**ACTIVITY**
Repeat everything from the first line of the listing below through the line that contains "Given: Click the address bar URL field", exactly. Leave out pictures.

**DATASET RECORDS**
┌────────

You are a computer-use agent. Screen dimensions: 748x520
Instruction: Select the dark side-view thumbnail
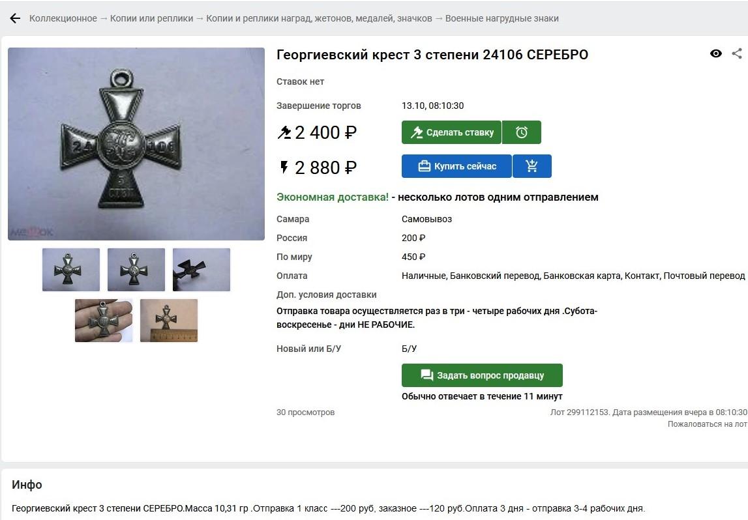202,269
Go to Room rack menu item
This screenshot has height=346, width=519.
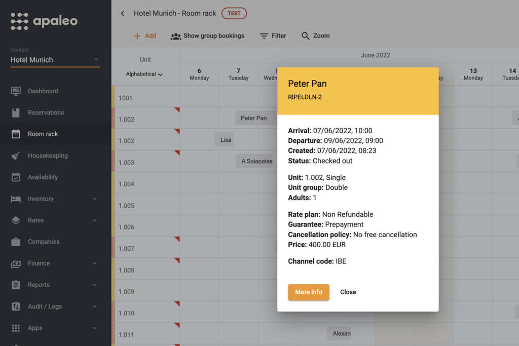click(x=43, y=134)
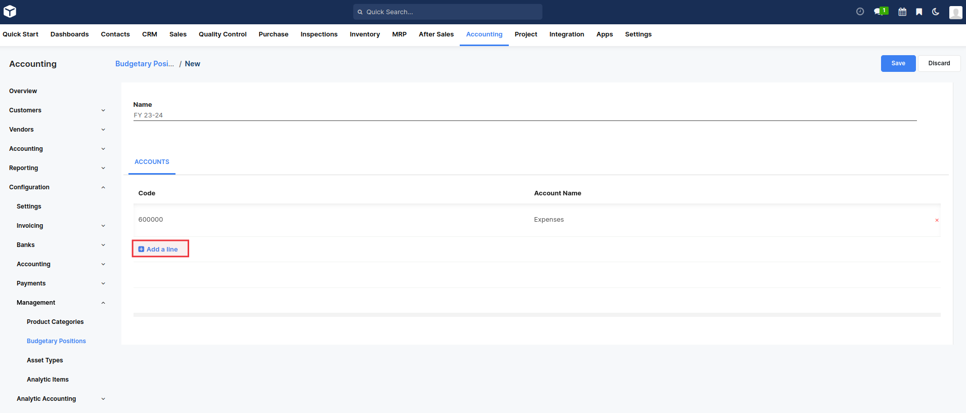Open the recent activity clock icon
The height and width of the screenshot is (413, 966).
tap(860, 12)
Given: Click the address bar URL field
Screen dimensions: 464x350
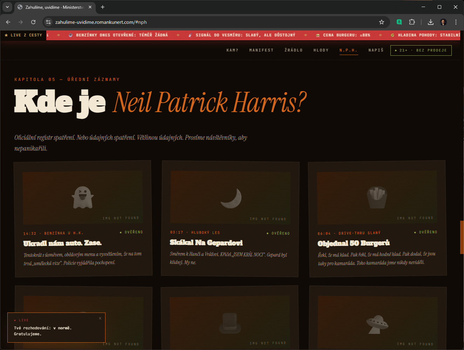Looking at the screenshot, I should coord(210,22).
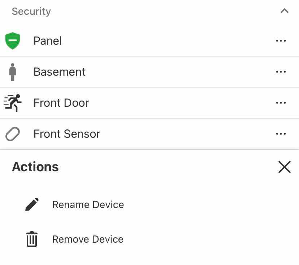This screenshot has width=299, height=265.
Task: Open more options for Front Door
Action: point(281,103)
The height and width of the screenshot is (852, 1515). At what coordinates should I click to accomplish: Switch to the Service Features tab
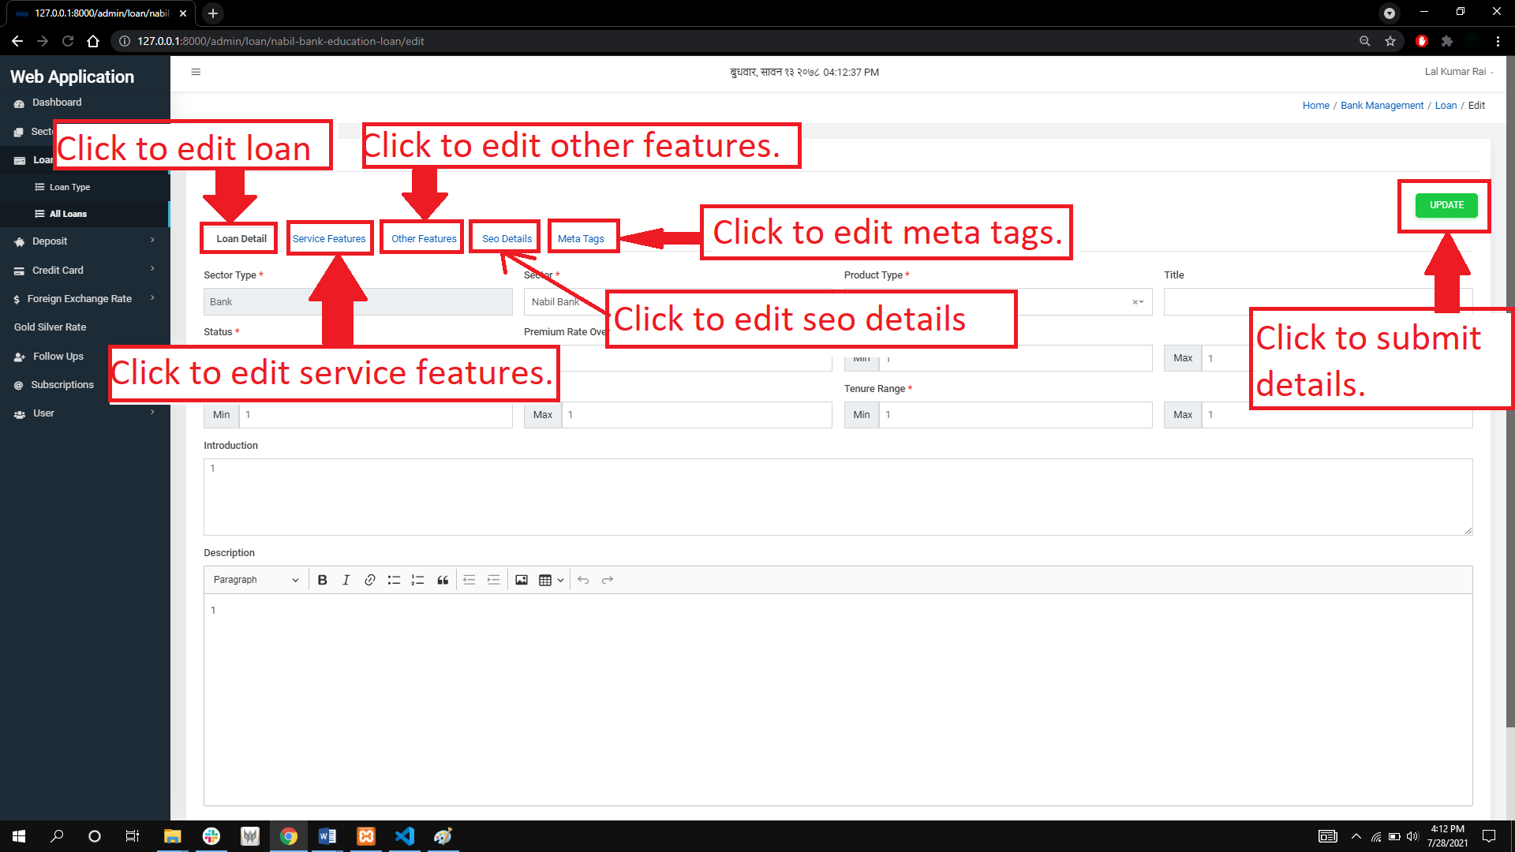pos(329,238)
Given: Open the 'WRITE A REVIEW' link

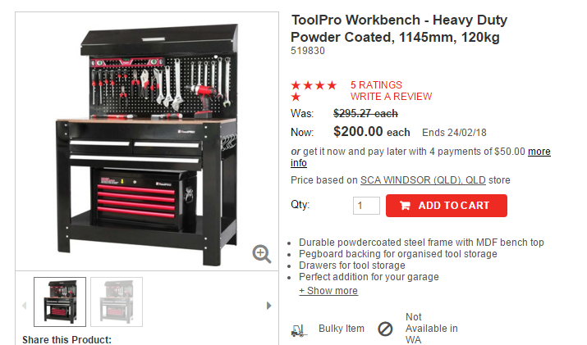Looking at the screenshot, I should click(392, 97).
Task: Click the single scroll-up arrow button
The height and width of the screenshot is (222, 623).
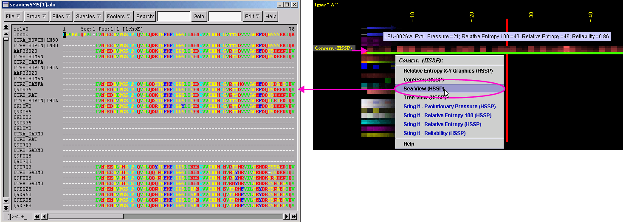Action: 6,33
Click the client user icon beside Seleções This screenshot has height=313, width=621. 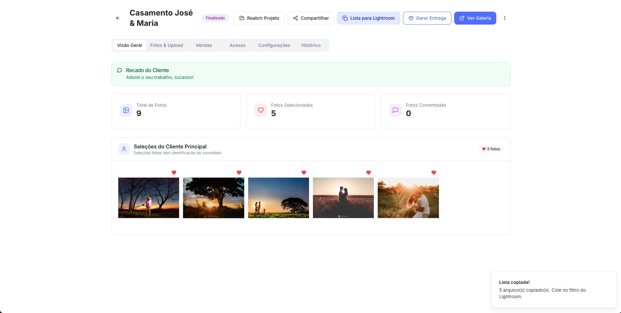click(x=124, y=149)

└────────

**OUTPUT OF THE TASK**
You are a computer-use agent. Screen dimensions: 748x520
Instruction: Select the dark side-view thumbnail
202,269
Go to Room rack menu item
This screenshot has height=346, width=519.
click(x=43, y=134)
Open the recent activity clock icon
The height and width of the screenshot is (413, 966).
tap(860, 12)
Given: Click the address bar URL field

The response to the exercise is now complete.